Class MostFrequentValues

All Implemented Interfaces:
LogicalOperator, PipelineOperator<RecordPort>, RecordPipelineOperator

public class MostFrequentValues extends AbstractRecordCompositeOperator
Compute the most frequent values within the given fields. A maximum should be specified to indicate the top most frequent values that will be output for each selected field.
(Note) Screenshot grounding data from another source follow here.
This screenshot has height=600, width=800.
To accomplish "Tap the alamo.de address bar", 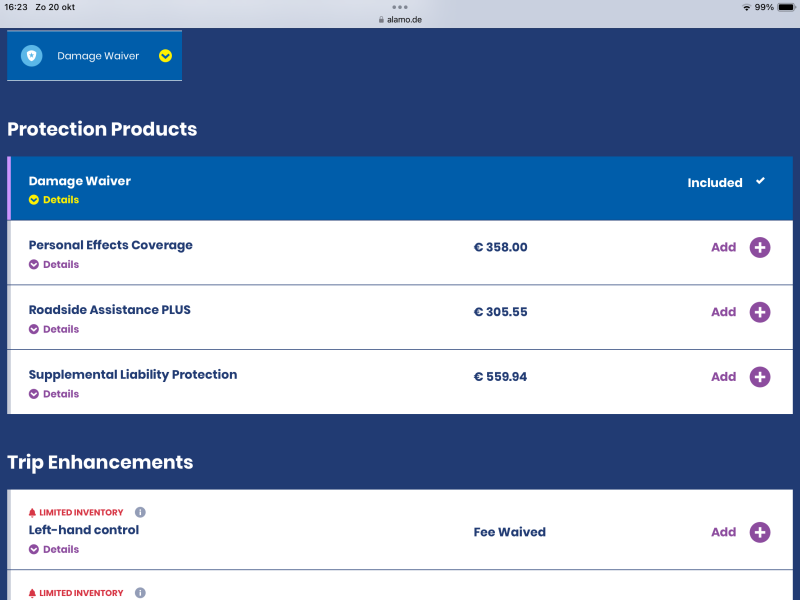I will (404, 19).
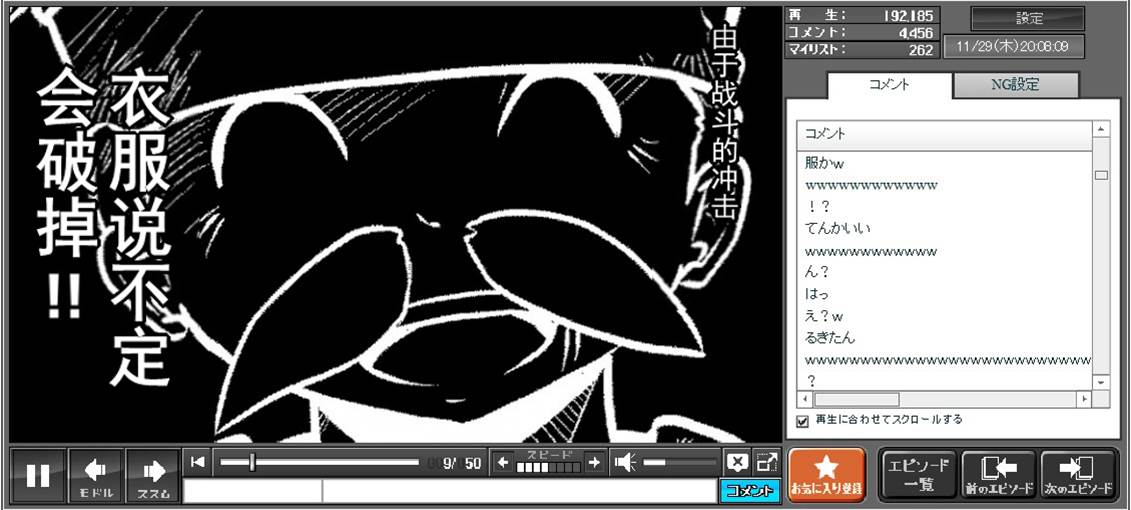
Task: Open the previous episode
Action: 997,475
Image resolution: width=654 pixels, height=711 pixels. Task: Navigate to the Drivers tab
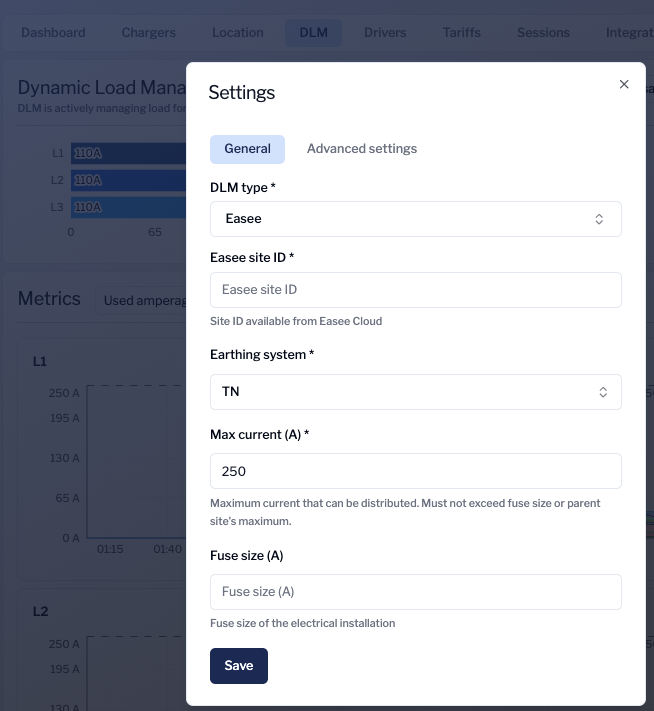pos(385,33)
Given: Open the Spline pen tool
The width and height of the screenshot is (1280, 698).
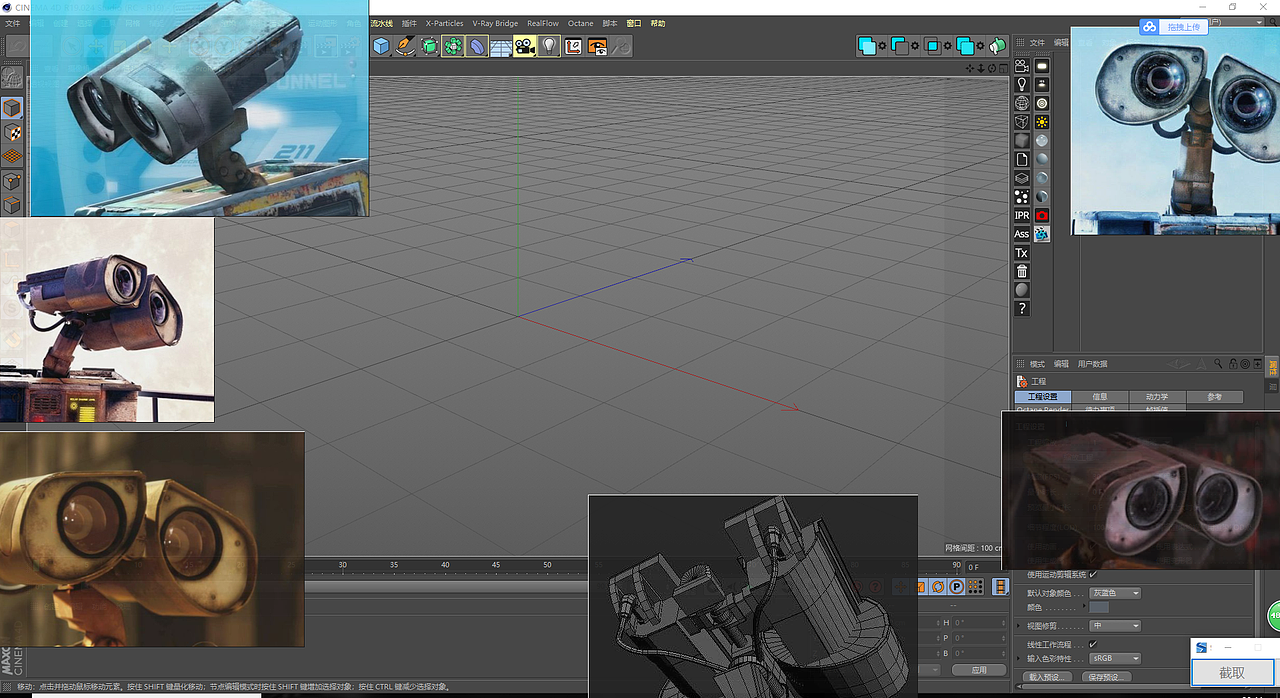Looking at the screenshot, I should pos(404,47).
The output of this operator is the set of frequent items. Two fields are output for each selected field, the value field from the input and the frequency count of the top values.

  • Constructor Details

    • MostFrequentValues

      public MostFrequentValues()
  • Method Details

    • getFieldNames

      public List<String> getFieldNames()
      Gets the names of fields to which the operation is applied.
      Returns:
      the fields which will have the most frequent values discovered
    • setFieldNames

      public void setFieldNames(List<String> fields)
      Sets the names of fields to which the operation is applied. If no fields are specified all fields are selected by default.
      Parameters:
      fields - the fields which will have the most frequent values discovered
      See Also:
    • setFieldNames

      public void setFieldNames(String... fields)
      Sets the names of fields to which the operation is applied. If no fields are specified all fields are selected by default.
      Parameters:
      fields - the fields which will have the most frequent values discovered
      See Also:
    • getShowTopHowMany

      public int getShowTopHowMany()
      Provides a cap on the number of value frequencies to calculate. The default is 25. Memory usage is proportional to the number of distinct values; thus only the top n values are calculated in order to avoid excessive memory consumption in the event that the number of distinct values for a given field is large.
      Returns:
      the cap the number of values to calculate.
    • setShowTopHowMany

      public void setShowTopHowMany(int showTopHowMany)
      Sets a cap on the number of value frequencies to calculate. The default is 25. Memory usage is proportional to the number of distinct values.
      Parameters:
      showTopHowMany - the cap the number of values to calculate.
    • isFewDistinctValuesHint

      public boolean isFewDistinctValuesHint()
      Returns a hint as to whether there are expected to be a small number of distinct values. If not, we eagerly sort each column up-front and perform a parallelized computation of frequent items.
      Returns:
      whether few distinct values are expected
    • setFewDistinctValuesHint

      public void setFewDistinctValuesHint(boolean fewDistinctValuesHint)
      Sets a hint as to whether there are expected to be a small number of distinct values. If not, we eagerly sort each column up-front and perform a parallelized computation of frequent items.
      Parameters:
      fewDistinctValuesHint - whether few distinct values are expected
    • compose

      protected void compose(CompositionContext ctx)
      Description copied from class: CompositeOperator
      Compose the body of this operator. Implementations should do the following:
      1. Perform any validation of configuration, input types, etc
      2. Instantiate and configure sub-operators, adding them to the provided context via the method OperatorComposable.add(O)
      3. Create necessary connections via the method OperatorComposable.connect(P, P). This includes connections from the composite's input ports to sub-operators, connections between sub-operators, and connections from sub-operators output ports to the composite's output ports
      Specified by:
      compose in class CompositeOperator
      Parameters:
      ctx - the context